■ Description of the task: Of the entries below, restate word for word only the section that runs from the line with "Viewport: 1814px width, 965px height." to the line with "Task: Tap the remotejobsfinder.co address bar", counting both ends.

■ Data to use:
++++++++

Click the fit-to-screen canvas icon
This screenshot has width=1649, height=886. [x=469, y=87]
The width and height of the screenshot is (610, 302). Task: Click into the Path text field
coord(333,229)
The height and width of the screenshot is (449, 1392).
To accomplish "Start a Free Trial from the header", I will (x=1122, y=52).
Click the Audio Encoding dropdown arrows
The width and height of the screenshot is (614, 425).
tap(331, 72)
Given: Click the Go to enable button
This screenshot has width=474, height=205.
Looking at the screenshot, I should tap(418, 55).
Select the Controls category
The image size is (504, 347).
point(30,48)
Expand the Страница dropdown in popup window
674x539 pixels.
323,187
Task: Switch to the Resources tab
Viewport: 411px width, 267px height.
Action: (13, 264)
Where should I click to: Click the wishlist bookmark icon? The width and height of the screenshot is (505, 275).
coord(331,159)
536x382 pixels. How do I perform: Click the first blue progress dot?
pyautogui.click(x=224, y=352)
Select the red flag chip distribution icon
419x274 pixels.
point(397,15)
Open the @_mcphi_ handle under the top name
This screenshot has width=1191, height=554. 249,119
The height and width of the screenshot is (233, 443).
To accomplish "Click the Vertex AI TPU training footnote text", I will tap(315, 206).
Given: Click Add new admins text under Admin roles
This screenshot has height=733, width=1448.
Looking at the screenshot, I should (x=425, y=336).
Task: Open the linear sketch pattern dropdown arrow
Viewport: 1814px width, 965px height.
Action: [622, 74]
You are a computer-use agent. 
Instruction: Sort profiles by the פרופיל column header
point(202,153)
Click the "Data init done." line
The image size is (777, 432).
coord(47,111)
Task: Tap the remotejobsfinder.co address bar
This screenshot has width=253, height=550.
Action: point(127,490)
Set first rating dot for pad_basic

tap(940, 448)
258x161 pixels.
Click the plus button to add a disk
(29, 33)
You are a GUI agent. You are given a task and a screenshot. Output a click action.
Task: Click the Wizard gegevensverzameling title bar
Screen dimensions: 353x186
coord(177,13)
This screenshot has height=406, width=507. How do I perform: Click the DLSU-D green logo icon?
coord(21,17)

++++++++

■ Output of the exercise:
Viewport: 1814px width, 965px height.
Action: [622, 74]
You are a computer-use agent. 
Instruction: Sort profiles by the פרופיל column header
point(202,153)
Click the "Data init done." line
The image size is (777, 432).
coord(47,111)
Task: Tap the remotejobsfinder.co address bar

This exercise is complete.